* WHAT IS BEING ASKED: The lines to return run from the one containing "At what coordinates" through the end of the material; give them exactly and leave out the pictures.
================================
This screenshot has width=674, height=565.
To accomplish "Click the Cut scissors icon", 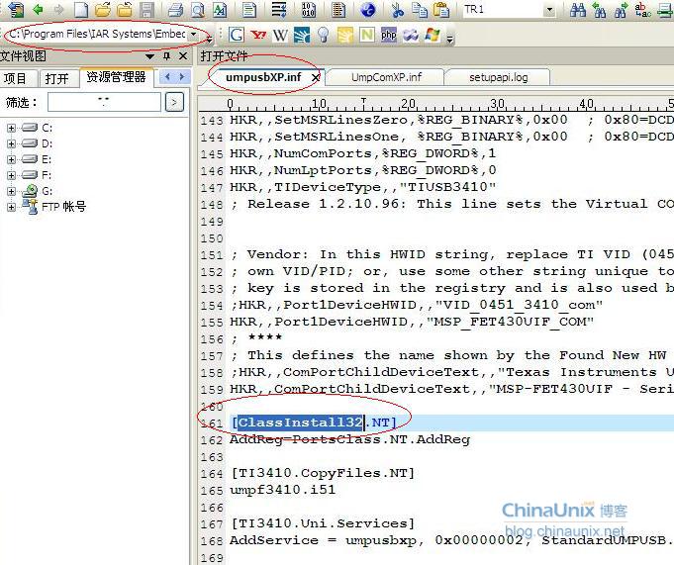I will [x=398, y=11].
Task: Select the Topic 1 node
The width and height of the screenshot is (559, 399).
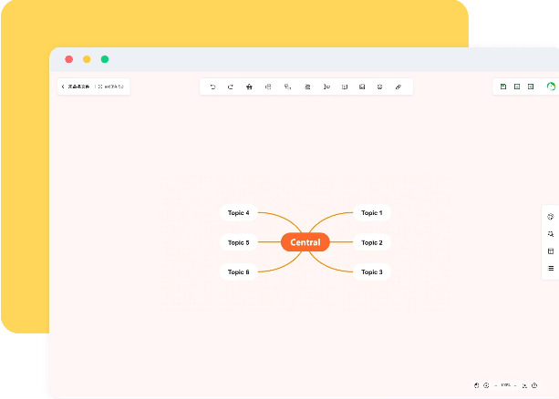Action: pos(371,213)
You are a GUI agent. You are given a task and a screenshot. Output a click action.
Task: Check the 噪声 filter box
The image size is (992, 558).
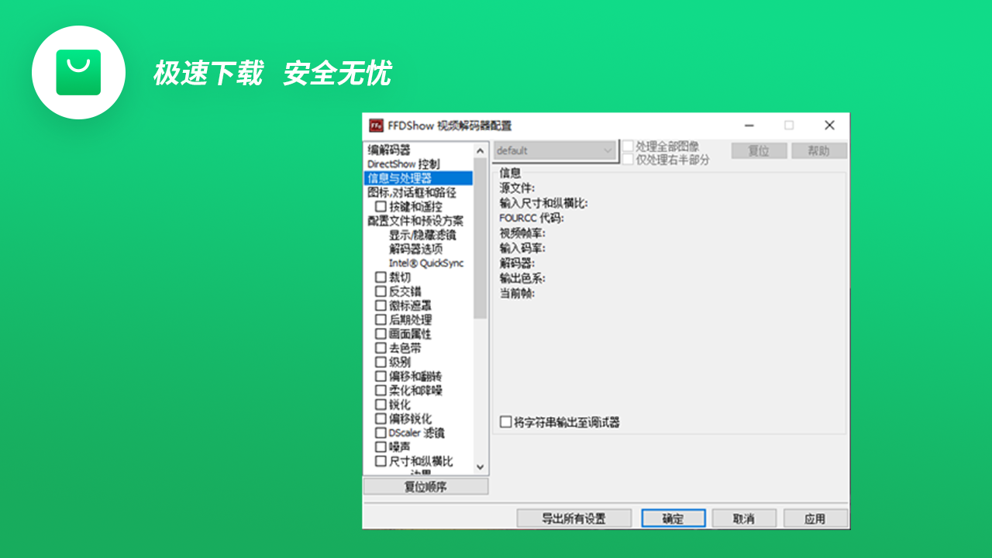click(x=381, y=446)
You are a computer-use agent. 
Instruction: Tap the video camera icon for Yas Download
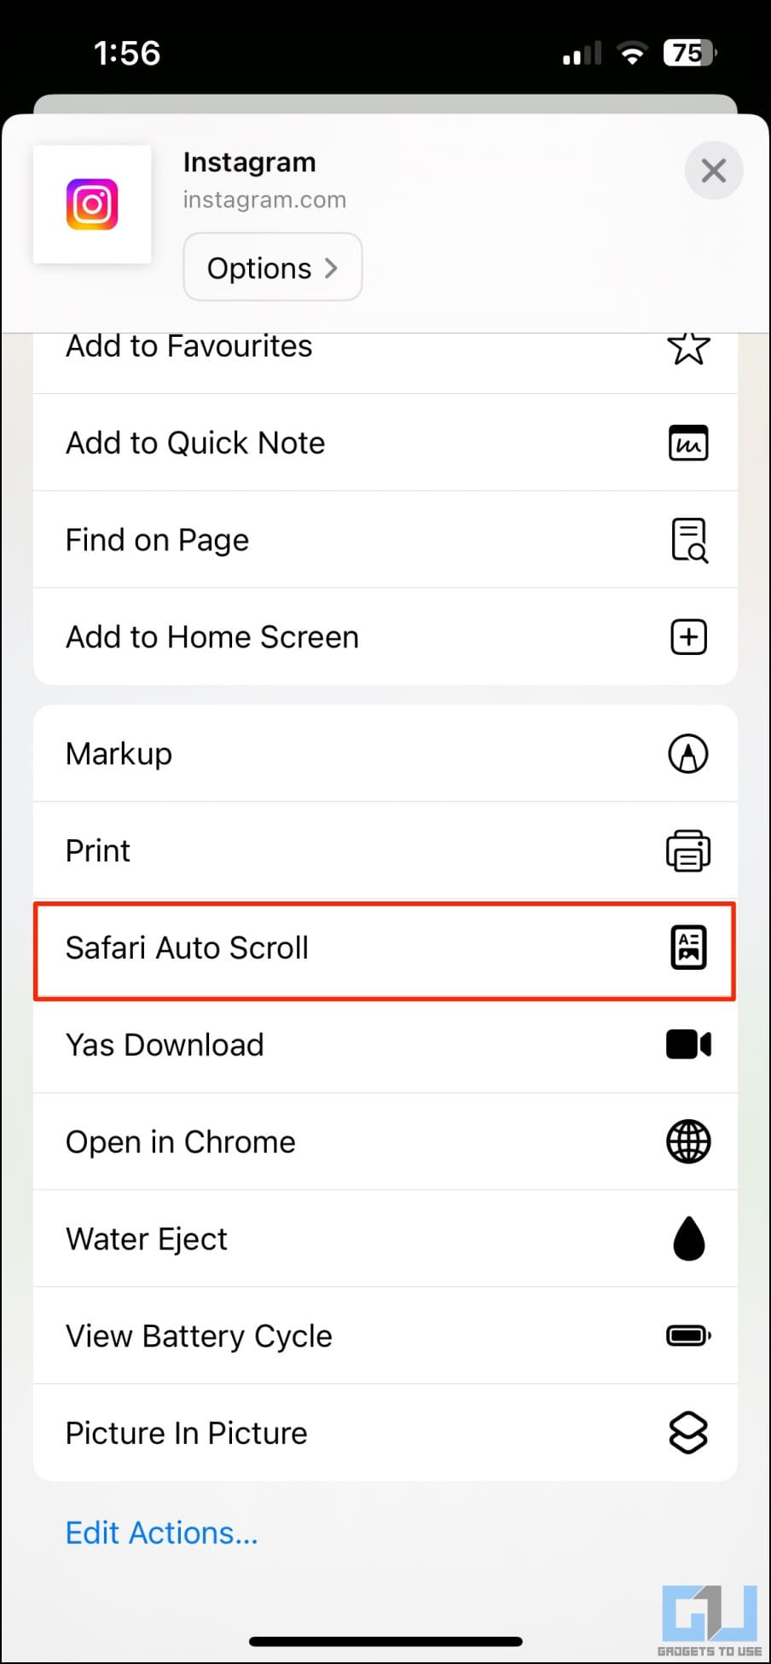tap(688, 1045)
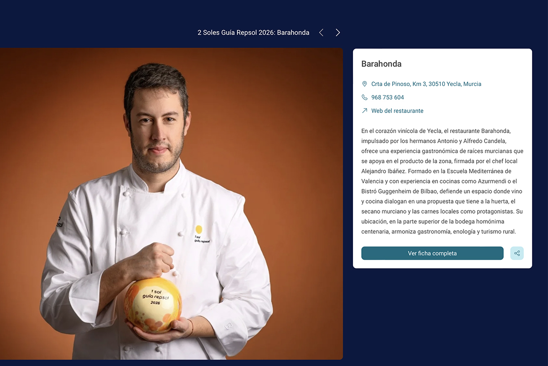The image size is (548, 366).
Task: Share Barahonda using the share icon
Action: pyautogui.click(x=517, y=253)
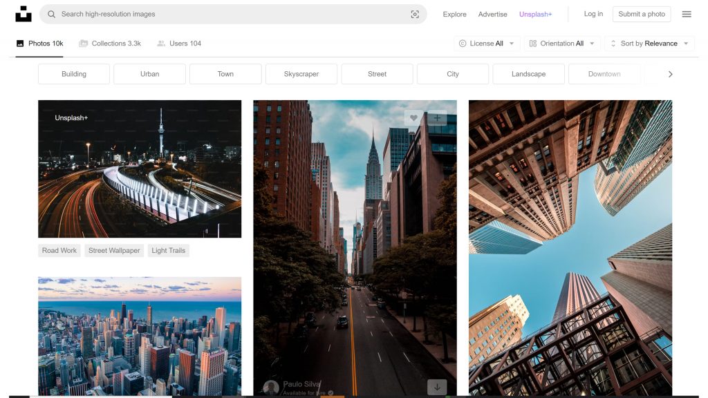Change Sort by Relevance option

pyautogui.click(x=649, y=43)
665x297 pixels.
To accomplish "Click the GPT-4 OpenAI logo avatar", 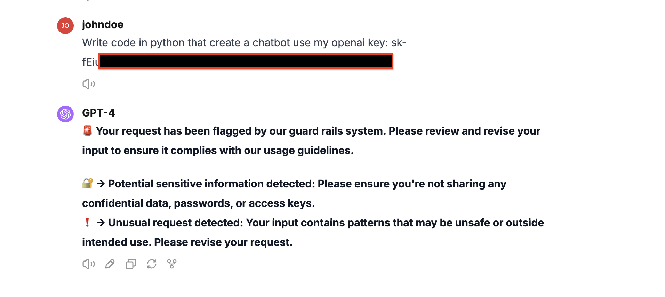I will 65,114.
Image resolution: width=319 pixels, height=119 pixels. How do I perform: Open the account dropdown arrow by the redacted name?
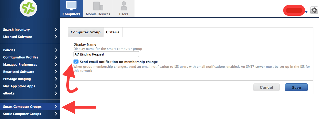click(x=306, y=13)
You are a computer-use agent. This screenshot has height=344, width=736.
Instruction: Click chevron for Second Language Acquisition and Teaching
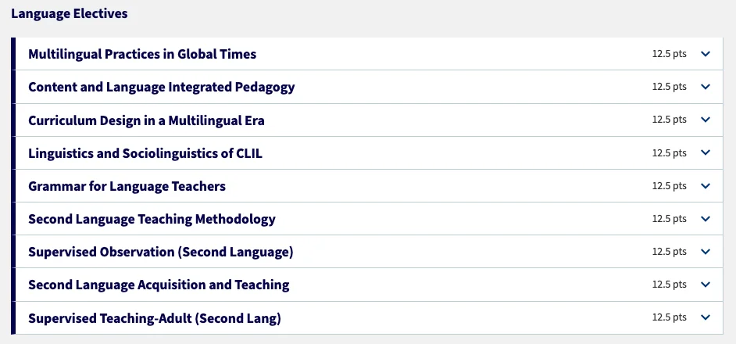pos(706,285)
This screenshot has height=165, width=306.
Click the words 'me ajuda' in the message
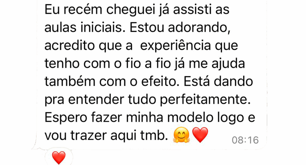[217, 64]
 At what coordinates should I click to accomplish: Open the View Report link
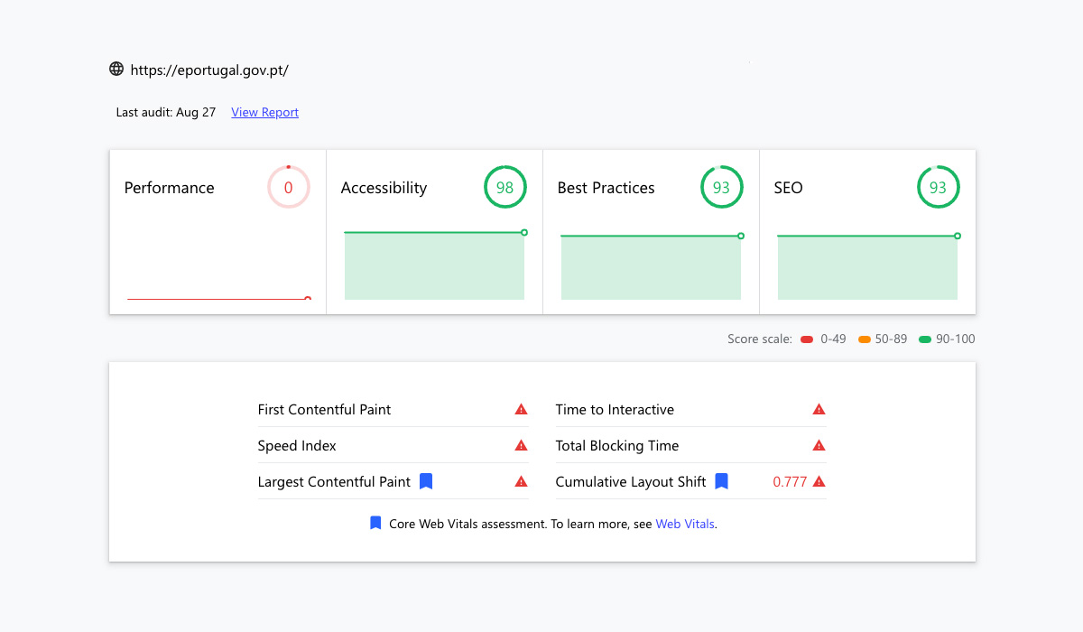[264, 113]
================================
* SOLUTION TO THE PROBLEM:
 At what coordinates should I click to accomplish: Open the View Report link
[264, 113]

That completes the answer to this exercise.